==== Extrait fourni ====
D 8 mai 2018     H 05:47     A Saïd Bouamama     C 0 messages


La mobilisation de masse qui se poursuivait début avril à Mayotte a un caractère double et hautement contradictoire. D’un côté, une protestation contre l’austérité et les mauvaises conditions de vie, dans une île qui reste largement sous-développée et dont les habitants – malgré le statut de « département français » accordé en 2011 – sont loin de bénéficier des mêmes droits que ceux de métropole. Mais un second aspect, terrible conséquence des méfaits du colonialisme et de l’impérialisme français, est la chasse aux sans-papiers comoriens – qui font partie du même pays et du même peuple que les Mahorais – et les appels à une répression accrue à leur encontre. C’est à ce versant de la crise qu’est principalement consacré le texte reproduit ici (Comité de rédaction).

L’idée que le colonialisme est une affaire du passé est fréquente dans le débat médiatique et politique. Des polémiques peuvent surgir sur « l’œuvre positive » ou au contraire sur le caractère de « crime contre l’humanité » de ce colonialisme, mais elles concernent des séquences historiques du passé. Le mouvement social qui secoue Mayotte depuis plus de quatre semaines rappelle que le colonialisme français est une réalité contemporaine.
==== Données fournies ====
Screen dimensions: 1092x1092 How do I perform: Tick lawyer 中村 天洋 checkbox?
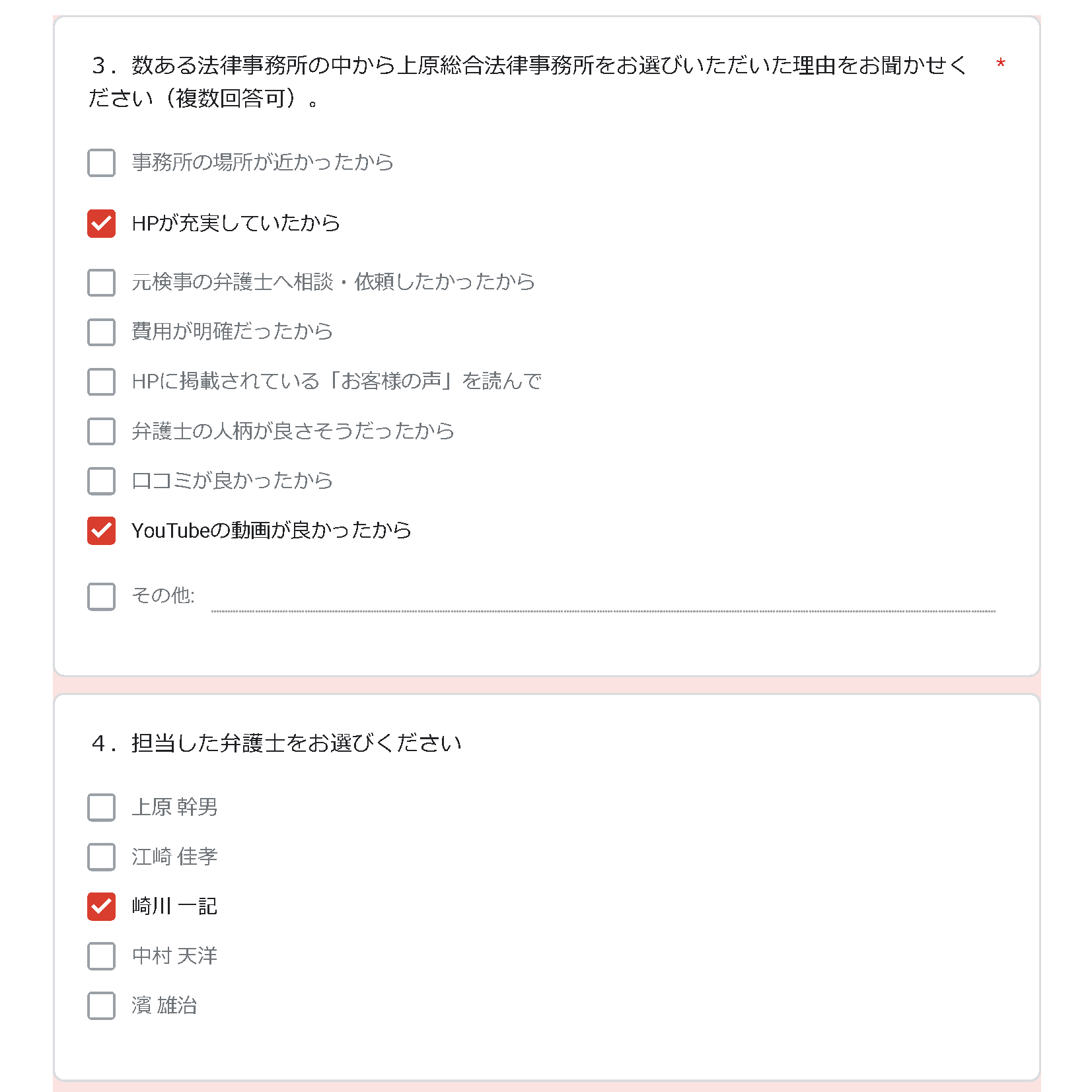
====
Consignes:
A: Répondez à ces questions sur l'extrait consacré à Mayotte :
(i) En quelle année le statut de « département français » a-t-il été accordé à Mayotte ?
(ii) Qui est visé par la chasse évoquée dans le premier paragraphe ?
(iii) Depuis combien de temps le mouvement social secoue-t-il Mayotte ?
B: Prolongez l'extrait sur Mayotte à partir de sa dernière phrase.

Réponses par consigne:
A:
(i) En 2011.
(ii) Les sans-papiers comoriens.
(iii) Depuis plus de quatre semaines.

B:
Rappelons que sur les 17 « territoires non autonomes » que les Nations-Unies considèrent comme devant être décolonisés, deux (la Kanaky et la Polynésie) sont occupés par la France. L’île de Mayotte pour sa part est considérée comme partie intégrante des Comores par la résolution 3385 du 12 novembre 1975 de l’assemblée générale des Nations Unies, qui énonce « la nécessité de respecter l’unité et l’intégrité territoriale de l’archipel des Comores, composé des îles d’Anjouan, de la Grande-Comore, de Mayotte et de Mohéli ».

Le contexte historique : une île comorienne

[…] De manière générale le problème de Mayotte est réduit à la question de « l’immigration clandestine » et de l’insécurité qu’elle susciterait. Une telle construction politique et médiatique du problème appelle logiquement une solution unique : renforcer le contrôle des frontières et la chasse aux sans-papiers. Une telle construction a en outre un effet de légitimation des politiques répressives contre les sans-papiers et les réfugiés dans l’hexagone.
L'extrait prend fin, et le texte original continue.